The minimum values for two criteria to quantify how efficiently the design quantifies a second-order model with this number of factors.
- Both the sliders and the fill-out boxes allow you to specify minimum values for the average D-efficiency, the average A-efficiency, or both.
- Both of these criteria address the statistical uncertainty in the model coefficients. This uncertainty can be expressed as the variance of the individual coefficients and the correlation of pairs of coefficients. The variance of a coefficient measures how precise the coefficient itself is estimated. The correlation among two coefficients measures the amount of cross-talk between them. If two coefficients are highly correlated, you cannot be sure which of the corresponding effects contributes to either coefficient. If they are uncorrelated, the interpretation of the coefficients is unambiguous.
- Technical considerations (click to unfold)
  - A design’s D-efficiency for a particular model addresses the variance of the model coefficients as well as the correlation between these coefficients. Maximizing the D-efficiency simultaneously minimizes the uncertainty in the coefficients themselves and the cross-talk between coefficients.

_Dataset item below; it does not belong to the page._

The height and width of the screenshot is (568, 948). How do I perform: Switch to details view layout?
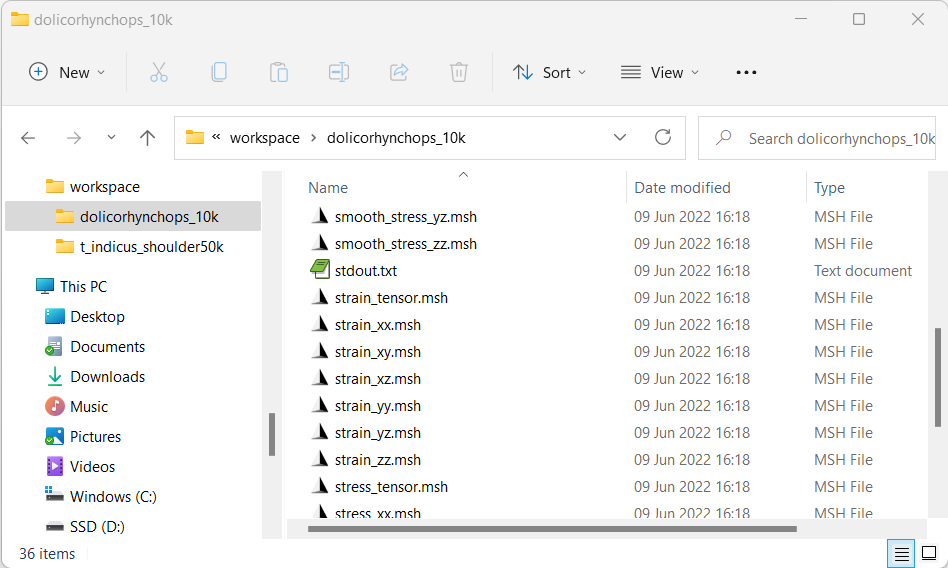[902, 553]
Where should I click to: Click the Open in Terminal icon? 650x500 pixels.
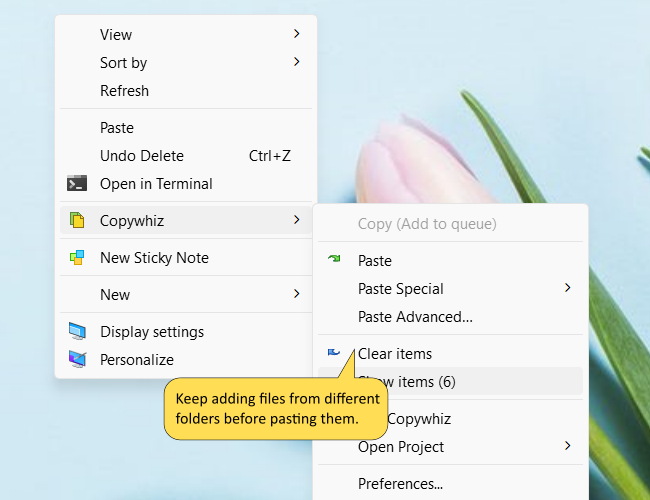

  - The A-efficiency of a design for a particular model solely addresses the variance of the model coefficients. Maximizing the A-efficiency minimizes the uncertainty in the coefficients, but leaves the amount of cross-talk between coefficients unaddressed.
  - Both kinds of efficiency can attain values between 0% and 100%. An average of 0% means that the model cannot be calculated for any of the projections. An average of 100% means that the models for the projections all have the best possible efficiency for all the projections. If the average is in between, the models don’t all have the best efficiency but neither do they all have the worst possible efficiency.
  - The technical definition of the D-efficiency of a model with p parameters (including intercept) based on a design with N runs is $$D = 100 \cdot \frac{|\mathbf{X}^T\mathbf{X}|^{1/p}}{N}, $$
    where |.| denotes the determinant, and $\mathbf{X}$ is an $N \times p$ model matrix with intercept, and further independent variables corresponding to some or all main effects, interaction effects and quadratic effects. Each effect in the matrix is normalized to a length of $\sqrt{N}$.
  - The technical definition of the A-efficiency of a model with p parameters based on a design with N runs is $$A = 100 \cdot \frac{p}{N \cdot tr[(\mathbf{X}^T\mathbf{X})^{-1}]},$$ where $tr[.]$ denotes the trace of a matrix, $(.)^{-1}$ denotes the inverse of a matrix and $\mathbf{X}$ is defined above.

The two sets of controls allow you to specify projection estimability requirements for two types of subsets of effects at the same time.